Kim et al.11) studied the effects of the duration and pulse waveform of the ultrashort pulse laser on the TGV formation rate in borosilicate glass. In the experiments, single pulses and dual pulses with intervals of 213 ps, 10 ns, and 500 ms were used. After irradiating each pulse for 0.2 to 1 ps and then using KOH solution, the formed TGVs were compared through cross-sections using OM and SEM. The comparison showed that as the pulse duration increased from 0.2 ps to 1 ps, the diameter of the TGV decreased and the depth increased, but only the dual pulse with a 10 ns interval showed a consistent depth. This is because different carrier-related phenomena occur dominantly depending on the time interval between pulses. In the dual pulse with a 213 ps interval, additional photons irradiate while activated carriers are in the excited state due to the electrons receiving energy, increasing the electrons’ kinetic energy and thus the penetration depth of the photons. However, for the pulse with a 10 ns interval, electrons return to the ground state and additional photons irradiate, resulting in dominant thermal diffusion. In this case, the length of thermal diffusion does not vary significantly with the pulse duration, so the depth of the TGV remained consistent.
For a pulse duration of 1 ps, the depth of the TGV hole was the deepest at 22.39 ㎛ for the dual pulse with a 213 ps interval, and a nano diffraction grating with a thickness of 156±22 nm was observed. In conclusion, dual pulses with a ps interval can enhance the formation rate of TGV by strengthening the electrons’ kinetic energy, proving that increasing the electrons’ kinetic energy is more advantageous for machining than thermal diffusion.

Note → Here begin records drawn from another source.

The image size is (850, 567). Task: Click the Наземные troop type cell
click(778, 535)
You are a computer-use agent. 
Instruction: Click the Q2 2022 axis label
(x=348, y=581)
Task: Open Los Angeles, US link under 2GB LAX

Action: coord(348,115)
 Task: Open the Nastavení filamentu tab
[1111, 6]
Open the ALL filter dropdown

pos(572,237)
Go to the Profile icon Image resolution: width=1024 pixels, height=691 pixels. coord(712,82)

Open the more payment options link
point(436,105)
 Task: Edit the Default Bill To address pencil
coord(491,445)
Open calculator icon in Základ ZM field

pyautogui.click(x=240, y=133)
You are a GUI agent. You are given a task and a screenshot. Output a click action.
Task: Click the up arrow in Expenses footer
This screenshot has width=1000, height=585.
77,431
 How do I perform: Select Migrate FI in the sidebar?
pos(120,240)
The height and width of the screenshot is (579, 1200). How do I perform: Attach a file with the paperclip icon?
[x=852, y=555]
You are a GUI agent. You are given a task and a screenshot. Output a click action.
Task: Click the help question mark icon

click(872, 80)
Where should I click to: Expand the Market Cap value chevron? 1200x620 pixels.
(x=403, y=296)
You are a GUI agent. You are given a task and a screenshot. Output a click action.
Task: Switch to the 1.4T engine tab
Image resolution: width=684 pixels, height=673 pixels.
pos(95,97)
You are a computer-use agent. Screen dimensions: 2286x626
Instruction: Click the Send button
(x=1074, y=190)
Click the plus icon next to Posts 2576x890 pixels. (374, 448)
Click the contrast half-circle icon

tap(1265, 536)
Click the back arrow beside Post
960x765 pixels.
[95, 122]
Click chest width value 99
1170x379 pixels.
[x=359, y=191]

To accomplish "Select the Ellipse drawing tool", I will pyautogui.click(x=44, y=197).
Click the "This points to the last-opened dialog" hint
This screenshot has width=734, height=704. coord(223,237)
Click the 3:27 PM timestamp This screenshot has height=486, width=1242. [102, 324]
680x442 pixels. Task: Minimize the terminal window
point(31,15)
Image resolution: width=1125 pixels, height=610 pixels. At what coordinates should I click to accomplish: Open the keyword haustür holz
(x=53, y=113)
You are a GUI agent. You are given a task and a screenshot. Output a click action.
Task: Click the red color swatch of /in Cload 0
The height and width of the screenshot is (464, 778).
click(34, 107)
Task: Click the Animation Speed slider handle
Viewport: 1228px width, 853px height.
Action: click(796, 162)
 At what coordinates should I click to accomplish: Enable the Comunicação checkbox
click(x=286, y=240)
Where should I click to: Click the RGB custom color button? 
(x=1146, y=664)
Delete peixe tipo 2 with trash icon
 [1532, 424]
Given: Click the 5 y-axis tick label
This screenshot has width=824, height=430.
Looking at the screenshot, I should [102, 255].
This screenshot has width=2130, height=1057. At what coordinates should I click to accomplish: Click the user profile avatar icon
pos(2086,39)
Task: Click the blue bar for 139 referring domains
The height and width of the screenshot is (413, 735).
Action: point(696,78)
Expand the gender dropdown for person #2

The concentration of the etching solution is also a major factor affecting the TGV profile. Chen et al.12) reported that adjusting the concentration of the HF etching solution in borosilicate glass can improve the taper of the TGV sidewalls. The laser used in the experiments was a picosecond single pulse laser, with a pulse energy of 55 μJ and a pulse width of 16 ps. Three identical samples irradiated by a single pulse laser beam were etched with HF solutions of 10%, 5%, and 3% concentrations, respectively, and the angle of the TGV sidewalls was measured through cross-sections. For TGV with a surface diameter of 60 ㎛, as the concentration of the HF solution decreased from 10% to 3%, the angle of the via sidewalls increased from 80.65° to 84.18°, effectively improving the TGV profile. Meanwhile, as the number of pulses increased from 1 to 10, the angle of the via sidewalls increased from 80.65° to 81.13°, but the increase was minimal. Fig. 3 is a schematic representation of the LISE technology used in the experiments and the cross-section of the formed TGV.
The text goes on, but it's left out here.